In the event of any accident occurring in any coal or other mine, the operator shall notify the Secretary thereof and shall take appropriate measures to prevent the destruction of any evidence which would assist in investigating the cause or causes thereof. For purposes of the preceding sentence, the notification required shall be provided by the operator within 15 minutes of the time at which the operator realizes that the death of an individual at the mine, or an injury or entrapment of an individual at the mine which has a reasonable potential to cause death, has occurred.

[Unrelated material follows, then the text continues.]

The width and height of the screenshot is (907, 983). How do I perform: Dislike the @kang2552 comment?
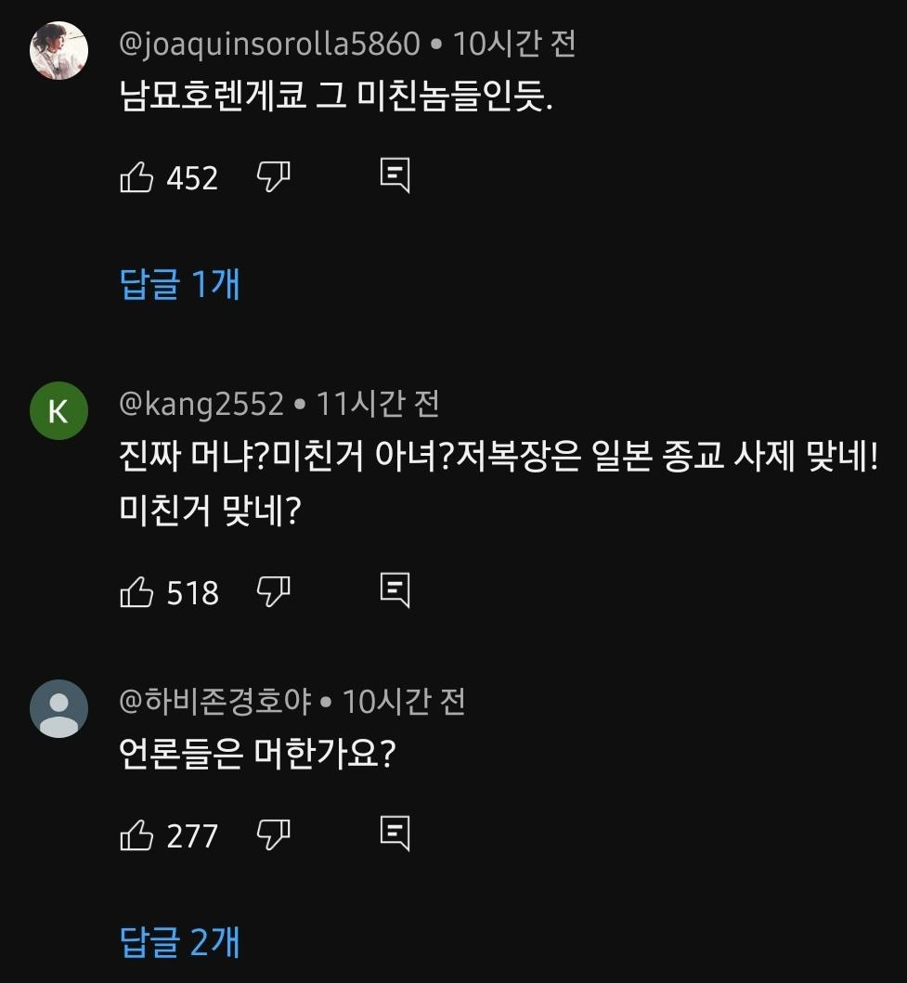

[28] Gust testified that during his investigation Respondent stated that the rock may have hinged on a roof bolt plate and swung and hit Hauser. He disagreed with this theory and testified that the impression in the roof from which the rock fell was nowhere near a bolt plate. I credit Gust’s testimony on this point.


[29] Mattinson, Marshall and Crum, the three mine management officials who appeared at hearing, all testified regarding their lack of knowledge regarding the size of the rock that struck Hauser in the head. Notably, McGillis, a trained first aid responder, agreed that head injuries can be serious and it would have made a difference to her what size rock had hit Hauser. However, that information was never offered, nor was it available. This lack of knowledge regarding a critical piece of information needed to evaluate the nature of the injury is at the core of my finding a violation in this case. However, it is important that the parties recognize that in finding a violation I am not faulting Respondent for the fact that it lacked knowledge regarding the size of the rock that hit Hauser, but rather because Respondent did not recognize it lacked this critical information. In failing to recognize that it lacked this information, management knowingly made, or at the very least should have known it was making, an uninformed decision regarding whether to immediately report Hauser’s injury.

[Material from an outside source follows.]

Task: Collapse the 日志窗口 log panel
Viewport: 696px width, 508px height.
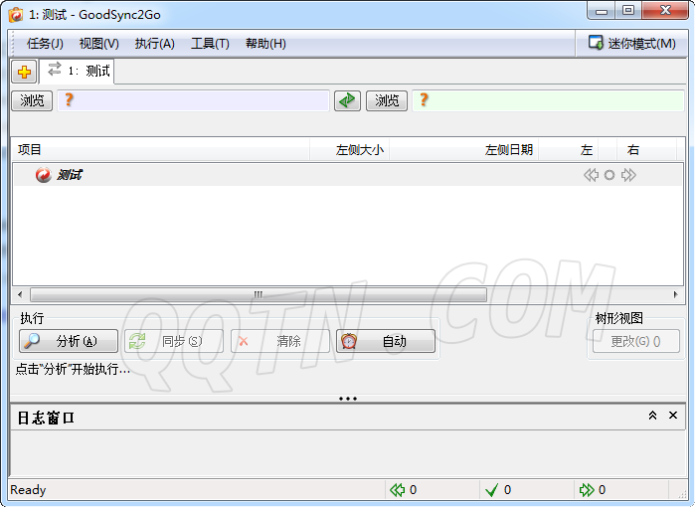Action: coord(652,416)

[30] At least one other Commission judge has reached the same conclusion. In Red River Coal Company Inc., 39 FMSHRC 368 (Feb. 2017) (ALJ), former Judge Feldman affirmed a violation of 50.10(b) where a miner was struck in the head by a 50-pound metal disc. In affirming the citation he stated that “[b]lunt force trauma to the head, even in circumstances where a miner demonstrates stable vital signs and minimal blood loss, must be considered potentially fatal. For it is common knowledge that potential swelling or bleeding in the cranial cavity poses a significant risk of death. Notably, the preamble to the final rule for section 50.10 includes concussions and major upper body blunt force trauma as types of injuries that must be immediately reported[].” Id. at 391-392 (internal citation omitted).

[31] I credit Gust’s testimony that during his investigation he observed loose material throughout the mine both as he traveled to the 6 Bore Miner Panel, as well as in the immediate vicinity of where the subject roof fall occurred. Had Solvay properly notified MSHA of Hauser’s injury, an investigation may have discovered that loose material before miners in the area were exposed to further potential injury. Notably, mining resumed in the panel later the same day Hauser suffered his injury.

[32] I note that Inspector Gust issued four citations for these conditions during his inspection of the No. 6 panel where the accident occurred. I approved a settlement of these citations on August 5, 2021, in WEST 2020-0315-M. All four citations were designated as significant and substantial and Solvay did not dispute that designation in reaching a settlement.